** Opening Extract block **
Short term mortality in stroke patients
Measured Factor Detail
Modified SOAR score is a prognosis tool used to estimate the short term mortality in stroke inpatients. It takes into accouint 5 varibales which include stroke type, age, stroke severity (NIHSS score), Premorbid functional status and Oxfordshire community stroke project (OCSP) classification.
Measured Factor Low Impact
- mSCORE 0 indicates 1% inpatient mortality
Measured Factor High Impact
- A maximum score of 7 indicates inpatient mortality of 49.2%
Does not apply to patients with transient ischemic attack, subarachnoid hemorrhage, or subdural hemorrhage.
Study Validation 1
his study was conducted in order to evaluate the reliability of the modified-SOAR (mSOAR) score in predicting patient disability on discharge. A total of 230 patients were involved in the study and a post post-hoc calculation of mSOAR was calculated using Sentinel Stroke National Audit Programme (SSNAP) data. The mortality rate was 13% and disability was found to be in 57% patients on discharge. With increasing mSOAR score disability on discharge also got worsen significantly. This study concluded that mSOAR score is a great tool in predicting both discharge disability and mortality and can aid in for early discharge decision making.
** Closing Extract block **
** Opening Entries supplied block **
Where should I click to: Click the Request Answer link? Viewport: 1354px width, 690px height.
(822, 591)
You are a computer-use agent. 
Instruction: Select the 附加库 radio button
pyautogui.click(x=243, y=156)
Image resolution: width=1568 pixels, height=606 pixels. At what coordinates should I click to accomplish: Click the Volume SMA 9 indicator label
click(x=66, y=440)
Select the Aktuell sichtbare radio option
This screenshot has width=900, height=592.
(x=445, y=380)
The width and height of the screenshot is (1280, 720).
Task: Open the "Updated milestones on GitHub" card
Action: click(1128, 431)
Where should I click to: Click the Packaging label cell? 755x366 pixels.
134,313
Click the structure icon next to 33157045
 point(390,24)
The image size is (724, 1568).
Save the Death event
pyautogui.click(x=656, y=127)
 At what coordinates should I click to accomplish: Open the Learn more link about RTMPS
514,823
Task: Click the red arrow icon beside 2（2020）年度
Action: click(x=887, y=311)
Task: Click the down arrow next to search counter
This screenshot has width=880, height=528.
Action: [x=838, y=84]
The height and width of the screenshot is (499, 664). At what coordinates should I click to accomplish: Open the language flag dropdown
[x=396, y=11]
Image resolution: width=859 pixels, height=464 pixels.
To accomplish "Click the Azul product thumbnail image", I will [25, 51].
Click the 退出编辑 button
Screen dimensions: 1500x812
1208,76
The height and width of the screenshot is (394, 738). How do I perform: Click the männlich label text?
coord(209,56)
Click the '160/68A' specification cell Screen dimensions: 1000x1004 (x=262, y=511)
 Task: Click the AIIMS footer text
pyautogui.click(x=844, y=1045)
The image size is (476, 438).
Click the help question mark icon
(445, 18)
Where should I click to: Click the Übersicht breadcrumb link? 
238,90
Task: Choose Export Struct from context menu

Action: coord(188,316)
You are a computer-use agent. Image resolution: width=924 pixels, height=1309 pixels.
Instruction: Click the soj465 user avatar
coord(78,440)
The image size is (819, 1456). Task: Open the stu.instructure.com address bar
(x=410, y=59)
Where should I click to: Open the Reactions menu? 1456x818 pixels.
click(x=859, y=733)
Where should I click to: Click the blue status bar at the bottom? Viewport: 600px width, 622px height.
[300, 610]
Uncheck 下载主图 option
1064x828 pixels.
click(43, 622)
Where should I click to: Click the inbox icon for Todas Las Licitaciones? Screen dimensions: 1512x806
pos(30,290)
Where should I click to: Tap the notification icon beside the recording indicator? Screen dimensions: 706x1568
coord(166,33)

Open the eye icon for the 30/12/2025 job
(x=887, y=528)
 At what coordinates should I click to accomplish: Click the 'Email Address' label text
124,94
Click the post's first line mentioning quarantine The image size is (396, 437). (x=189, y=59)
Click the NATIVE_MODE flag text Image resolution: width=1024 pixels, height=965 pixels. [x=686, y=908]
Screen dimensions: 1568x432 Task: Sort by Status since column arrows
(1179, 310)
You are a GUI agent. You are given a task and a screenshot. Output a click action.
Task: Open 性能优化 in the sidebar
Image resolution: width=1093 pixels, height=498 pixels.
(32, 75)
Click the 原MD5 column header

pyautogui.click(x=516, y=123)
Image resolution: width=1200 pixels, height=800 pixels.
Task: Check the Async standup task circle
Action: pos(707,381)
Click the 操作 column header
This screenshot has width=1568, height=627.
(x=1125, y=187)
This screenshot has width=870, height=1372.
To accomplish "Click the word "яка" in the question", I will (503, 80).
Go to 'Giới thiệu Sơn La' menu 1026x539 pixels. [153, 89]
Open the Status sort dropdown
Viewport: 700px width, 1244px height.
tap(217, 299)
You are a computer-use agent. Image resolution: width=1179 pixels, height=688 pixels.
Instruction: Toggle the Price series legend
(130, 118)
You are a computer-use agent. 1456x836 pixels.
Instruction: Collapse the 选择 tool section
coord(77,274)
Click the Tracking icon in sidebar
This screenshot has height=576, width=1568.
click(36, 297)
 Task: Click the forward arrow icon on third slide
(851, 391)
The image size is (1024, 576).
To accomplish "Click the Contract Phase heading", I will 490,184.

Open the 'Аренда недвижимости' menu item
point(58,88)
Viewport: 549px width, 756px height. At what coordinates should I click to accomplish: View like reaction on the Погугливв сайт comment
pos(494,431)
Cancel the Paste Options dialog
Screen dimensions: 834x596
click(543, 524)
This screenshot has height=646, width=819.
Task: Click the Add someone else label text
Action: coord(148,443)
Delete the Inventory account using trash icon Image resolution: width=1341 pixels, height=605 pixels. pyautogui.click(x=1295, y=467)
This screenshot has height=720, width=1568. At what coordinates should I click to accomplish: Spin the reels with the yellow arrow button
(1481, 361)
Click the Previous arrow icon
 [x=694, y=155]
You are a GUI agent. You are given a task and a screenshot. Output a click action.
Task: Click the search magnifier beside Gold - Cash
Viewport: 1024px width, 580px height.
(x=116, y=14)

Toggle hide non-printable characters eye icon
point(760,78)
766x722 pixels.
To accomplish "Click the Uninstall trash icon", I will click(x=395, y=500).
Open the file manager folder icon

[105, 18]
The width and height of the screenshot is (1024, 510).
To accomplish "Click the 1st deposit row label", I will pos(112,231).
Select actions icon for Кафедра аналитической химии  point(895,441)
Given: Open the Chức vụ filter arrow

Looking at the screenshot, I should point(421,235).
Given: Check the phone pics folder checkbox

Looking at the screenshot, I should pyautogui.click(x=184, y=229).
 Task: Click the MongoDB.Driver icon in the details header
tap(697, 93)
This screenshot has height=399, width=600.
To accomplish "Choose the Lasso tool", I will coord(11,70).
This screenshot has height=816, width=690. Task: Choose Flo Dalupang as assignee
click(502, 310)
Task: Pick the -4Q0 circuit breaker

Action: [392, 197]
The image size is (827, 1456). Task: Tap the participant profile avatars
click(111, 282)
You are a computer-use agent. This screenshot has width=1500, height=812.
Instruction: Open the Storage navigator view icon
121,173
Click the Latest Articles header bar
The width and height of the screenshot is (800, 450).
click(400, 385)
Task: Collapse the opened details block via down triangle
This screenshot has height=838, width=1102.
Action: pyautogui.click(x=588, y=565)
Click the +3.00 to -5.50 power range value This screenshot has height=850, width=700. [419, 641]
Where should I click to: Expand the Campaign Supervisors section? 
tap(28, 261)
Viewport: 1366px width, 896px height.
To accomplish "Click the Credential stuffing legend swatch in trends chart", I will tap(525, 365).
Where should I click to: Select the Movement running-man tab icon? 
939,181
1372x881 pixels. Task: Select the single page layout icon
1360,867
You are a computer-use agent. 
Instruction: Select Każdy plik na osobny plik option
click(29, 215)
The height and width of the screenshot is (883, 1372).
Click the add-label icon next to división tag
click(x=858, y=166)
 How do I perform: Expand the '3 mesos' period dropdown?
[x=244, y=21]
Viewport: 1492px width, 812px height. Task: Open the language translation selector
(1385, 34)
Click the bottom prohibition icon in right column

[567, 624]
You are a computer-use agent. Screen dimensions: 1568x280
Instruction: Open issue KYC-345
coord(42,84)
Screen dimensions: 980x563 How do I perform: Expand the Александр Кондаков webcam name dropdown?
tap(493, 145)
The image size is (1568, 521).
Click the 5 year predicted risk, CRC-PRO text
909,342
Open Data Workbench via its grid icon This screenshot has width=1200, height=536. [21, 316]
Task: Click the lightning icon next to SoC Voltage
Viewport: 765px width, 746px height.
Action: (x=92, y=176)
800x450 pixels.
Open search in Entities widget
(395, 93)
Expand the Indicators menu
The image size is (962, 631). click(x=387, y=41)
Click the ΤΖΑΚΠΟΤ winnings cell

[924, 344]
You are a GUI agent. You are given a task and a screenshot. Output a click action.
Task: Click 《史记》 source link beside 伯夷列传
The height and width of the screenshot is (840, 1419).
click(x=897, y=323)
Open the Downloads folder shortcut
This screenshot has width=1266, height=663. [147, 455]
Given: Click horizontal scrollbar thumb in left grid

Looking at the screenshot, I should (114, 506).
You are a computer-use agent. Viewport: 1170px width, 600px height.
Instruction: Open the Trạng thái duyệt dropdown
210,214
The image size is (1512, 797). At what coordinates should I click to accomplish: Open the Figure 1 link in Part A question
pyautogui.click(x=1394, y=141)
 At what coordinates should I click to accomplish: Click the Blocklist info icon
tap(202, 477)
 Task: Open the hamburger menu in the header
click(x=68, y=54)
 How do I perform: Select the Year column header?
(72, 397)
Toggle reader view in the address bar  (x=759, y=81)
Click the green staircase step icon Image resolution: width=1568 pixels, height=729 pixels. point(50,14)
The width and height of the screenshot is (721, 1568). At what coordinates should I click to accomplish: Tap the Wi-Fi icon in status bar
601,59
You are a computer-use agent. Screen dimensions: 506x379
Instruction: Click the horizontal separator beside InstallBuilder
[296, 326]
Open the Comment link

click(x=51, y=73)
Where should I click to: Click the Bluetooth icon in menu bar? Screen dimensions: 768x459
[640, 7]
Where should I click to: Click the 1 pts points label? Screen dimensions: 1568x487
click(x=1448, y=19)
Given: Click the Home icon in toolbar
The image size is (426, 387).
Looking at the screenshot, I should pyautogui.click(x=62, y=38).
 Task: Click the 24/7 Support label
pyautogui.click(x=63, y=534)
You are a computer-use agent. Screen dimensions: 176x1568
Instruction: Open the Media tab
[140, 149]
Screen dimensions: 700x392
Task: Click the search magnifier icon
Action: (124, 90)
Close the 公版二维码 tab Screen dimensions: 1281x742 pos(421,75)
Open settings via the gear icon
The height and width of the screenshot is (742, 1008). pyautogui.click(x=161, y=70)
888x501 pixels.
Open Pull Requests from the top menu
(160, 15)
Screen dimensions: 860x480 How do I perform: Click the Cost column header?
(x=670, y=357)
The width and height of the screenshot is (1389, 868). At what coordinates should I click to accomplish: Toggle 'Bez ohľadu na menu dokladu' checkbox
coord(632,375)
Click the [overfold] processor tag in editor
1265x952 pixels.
** Closing Entries supplied block **
▸ **Work to complete**
a – Reproduce the stroke mortality text word for word from "Measured Factor Low" to "or subdural hemorrhage.".
b – According to the stroke mortality text, how many patients took part in the study?
The listing above is separate material, unrelated to the stroke mortality text.

▸ **Task-by-task solutions**
a –
Measured Factor Low Impact
- mSCORE 0 indicates 1% inpatient mortality
Measured Factor High Impact
- A maximum score of 7 indicates inpatient mortality of 49.2%
Does not apply to patients with transient ischemic attack, subarachnoid hemorrhage, or subdural hemorrhage.

b – 230 patients.